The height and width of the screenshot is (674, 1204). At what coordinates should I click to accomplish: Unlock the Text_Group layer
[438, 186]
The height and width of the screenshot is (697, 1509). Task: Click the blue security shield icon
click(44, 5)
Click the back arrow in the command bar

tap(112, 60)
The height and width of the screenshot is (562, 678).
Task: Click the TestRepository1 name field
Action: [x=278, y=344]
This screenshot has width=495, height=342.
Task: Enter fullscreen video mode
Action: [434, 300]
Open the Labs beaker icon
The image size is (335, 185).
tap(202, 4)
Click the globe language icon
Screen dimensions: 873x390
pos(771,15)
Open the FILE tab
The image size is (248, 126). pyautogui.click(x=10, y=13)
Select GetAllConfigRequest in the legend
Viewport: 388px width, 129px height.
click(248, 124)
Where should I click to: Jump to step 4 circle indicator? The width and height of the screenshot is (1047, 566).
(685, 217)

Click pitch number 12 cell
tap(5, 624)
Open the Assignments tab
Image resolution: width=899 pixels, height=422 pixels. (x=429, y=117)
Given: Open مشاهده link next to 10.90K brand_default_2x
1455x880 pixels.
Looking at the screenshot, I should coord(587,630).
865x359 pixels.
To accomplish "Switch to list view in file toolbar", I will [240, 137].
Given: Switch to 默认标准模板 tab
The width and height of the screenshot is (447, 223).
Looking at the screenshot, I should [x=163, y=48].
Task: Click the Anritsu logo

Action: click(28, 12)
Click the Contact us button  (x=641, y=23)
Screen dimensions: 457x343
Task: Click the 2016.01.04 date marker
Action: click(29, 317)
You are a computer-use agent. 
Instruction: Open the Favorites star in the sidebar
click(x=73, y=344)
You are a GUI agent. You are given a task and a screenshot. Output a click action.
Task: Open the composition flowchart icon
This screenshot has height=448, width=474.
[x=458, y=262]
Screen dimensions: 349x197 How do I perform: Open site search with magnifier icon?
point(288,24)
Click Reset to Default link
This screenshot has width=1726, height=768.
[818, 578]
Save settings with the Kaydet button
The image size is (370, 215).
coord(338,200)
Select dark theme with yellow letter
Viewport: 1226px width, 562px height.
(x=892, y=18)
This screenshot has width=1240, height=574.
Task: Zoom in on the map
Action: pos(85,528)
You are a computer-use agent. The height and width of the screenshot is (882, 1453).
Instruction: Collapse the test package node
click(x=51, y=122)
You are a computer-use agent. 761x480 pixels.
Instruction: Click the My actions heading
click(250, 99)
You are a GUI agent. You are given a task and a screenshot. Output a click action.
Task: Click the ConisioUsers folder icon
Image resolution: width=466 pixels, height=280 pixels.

* WHAT IS BEING ASKED
Copy every one of the entries above line for line, leaving each exactly as it stands.

* SOLUTION BELOW
The height and width of the screenshot is (674, 1204). At what coordinates should I click to accomplish: Unlock the Text_Group layer
[438, 186]
The height and width of the screenshot is (697, 1509). Task: Click the blue security shield icon
click(44, 5)
Click the back arrow in the command bar

tap(112, 60)
The height and width of the screenshot is (562, 678).
Task: Click the TestRepository1 name field
Action: [x=278, y=344]
This screenshot has width=495, height=342.
Task: Enter fullscreen video mode
Action: [434, 300]
Open the Labs beaker icon
The image size is (335, 185).
tap(202, 4)
Click the globe language icon
Screen dimensions: 873x390
pos(771,15)
Open the FILE tab
The image size is (248, 126). pyautogui.click(x=10, y=13)
Select GetAllConfigRequest in the legend
Viewport: 388px width, 129px height.
click(248, 124)
Where should I click to: Jump to step 4 circle indicator? The width and height of the screenshot is (1047, 566).
(685, 217)

Click pitch number 12 cell
tap(5, 624)
Open the Assignments tab
Image resolution: width=899 pixels, height=422 pixels. (x=429, y=117)
Given: Open مشاهده link next to 10.90K brand_default_2x
1455x880 pixels.
Looking at the screenshot, I should coord(587,630).
865x359 pixels.
To accomplish "Switch to list view in file toolbar", I will [240, 137].
Given: Switch to 默认标准模板 tab
The width and height of the screenshot is (447, 223).
Looking at the screenshot, I should [x=163, y=48].
Task: Click the Anritsu logo

Action: click(28, 12)
Click the Contact us button  (x=641, y=23)
Screen dimensions: 457x343
Task: Click the 2016.01.04 date marker
Action: click(29, 317)
You are a computer-use agent. 
Instruction: Open the Favorites star in the sidebar
click(x=73, y=344)
You are a GUI agent. You are given a task and a screenshot. Output a click action.
Task: Open the composition flowchart icon
This screenshot has height=448, width=474.
[x=458, y=262]
Screen dimensions: 349x197 How do I perform: Open site search with magnifier icon?
point(288,24)
Click Reset to Default link
This screenshot has width=1726, height=768.
[818, 578]
Save settings with the Kaydet button
The image size is (370, 215).
coord(338,200)
Select dark theme with yellow letter
Viewport: 1226px width, 562px height.
(x=892, y=18)
This screenshot has width=1240, height=574.
Task: Zoom in on the map
Action: pos(85,528)
You are a computer-use agent. The height and width of the screenshot is (882, 1453).
Instruction: Collapse the test package node
click(x=51, y=122)
You are a computer-use agent. 761x480 pixels.
Instruction: Click the My actions heading
click(250, 99)
You are a GUI agent. You are given a task and a screenshot. Output a click action.
Task: Click the ConisioUsers folder icon
Image resolution: width=466 pixels, height=280 pixels.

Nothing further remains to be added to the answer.